Ofeliadorme All Harm Ends Here
2011 - Ofd Park
Ballate minimali come lullabies (che rammentano un po’ le atmosfere di alcuni brani di Lisa Germano) galleggiano lentamente in una trama eterea di chitarre languide a tratti shoegaze: è il caso per esempio di Paranoid Park, o di The King is Dead, che si muovono tra tocchi irreali di glockenspiel e un cantato cadenzato e doloroso, oppure dell’onirica Naked Evil, canto di un male che appare quasi impalpabile assedio di un sortilegio.
Riff chitarristici radioheadiani spalancano spiragli da cui permeano ombre d’ansia e ossessioni, come in I Like My Drums, mentre dissonanze acustiche stranianti deformano i contorni dei paesaggi in forme surreali e sognanti nella strumentale Leaves of Grass, che nel titolo omaggia chiaramente l’opera poetica di Walt Whitman.

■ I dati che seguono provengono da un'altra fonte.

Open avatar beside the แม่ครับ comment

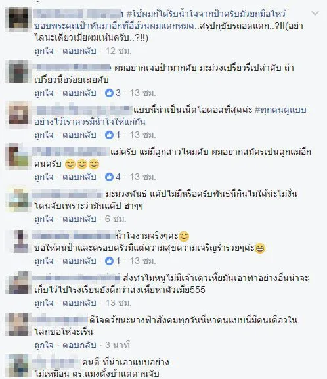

Le canzoni di questo album restano ferme a mezz’aria tra terra e cielo, reale e mitologico-magico, come in The Wizard, The Witch and the Crow, che acuti di limpidezza vertiginosa e lancinante fendono e scuotono, oppure come nella sofferta selva elettroacustica di River, con un cantato pregno della bellezza dolorosa del songwriting al femminile anglofono e gravido di malinconie celtiche.
Gli Ofeliadorme offrono all’ascoltatore forme limpide e cristalline, turbate dai demoni delle inquietudini e dalle creature del sogno e dell’inconscio, in una fascinosa quiete apparente di alchimie elettroniche indie-pop e suoni analogici lo-fi. Forse manca un po’ di coraggio nell’alterare ed accentuare maggiormentecontrasti ancora in nuce, che potrebbero amplificare la scala delle emozioni con crescendo e picchi musicali, ma ci sono buone idee, fiuto, eleganza e gusto per percorrere una parabola di qualità.